▸ Problem to work on:
Before copying, find the line below that contains "Task: Click the"; then return it and all later lines exactly, up to and including the final line, with no pictures.
───── Provided material
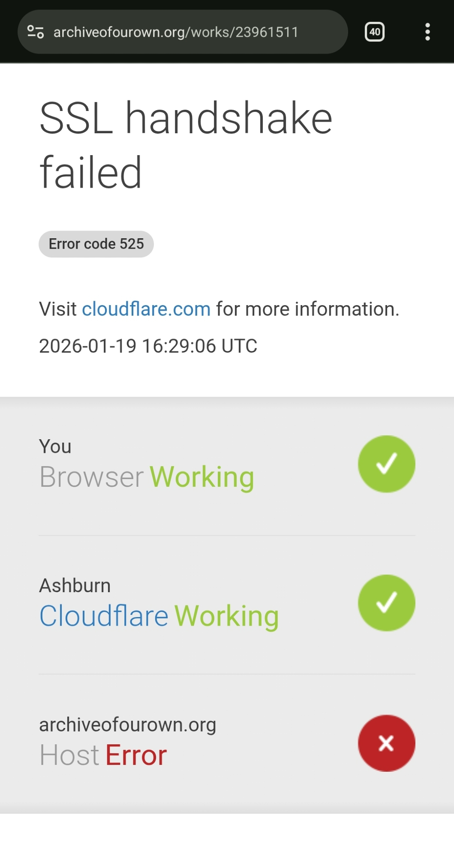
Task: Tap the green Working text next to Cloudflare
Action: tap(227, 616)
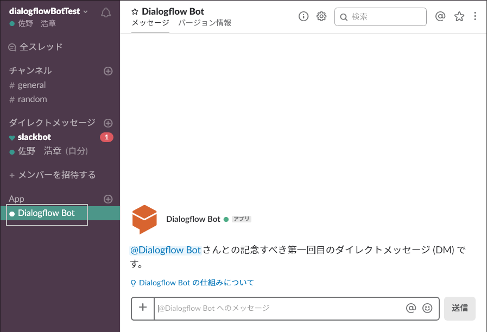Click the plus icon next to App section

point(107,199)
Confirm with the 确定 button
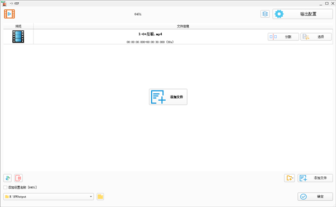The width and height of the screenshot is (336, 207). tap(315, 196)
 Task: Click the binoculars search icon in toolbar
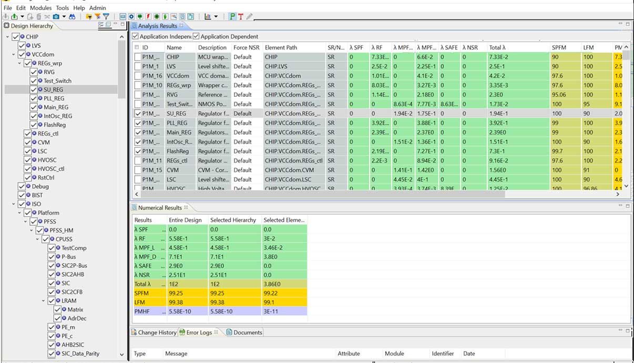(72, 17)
──────────
▸ Exercise output:
 Task: Click the binoculars search icon in toolbar
(72, 17)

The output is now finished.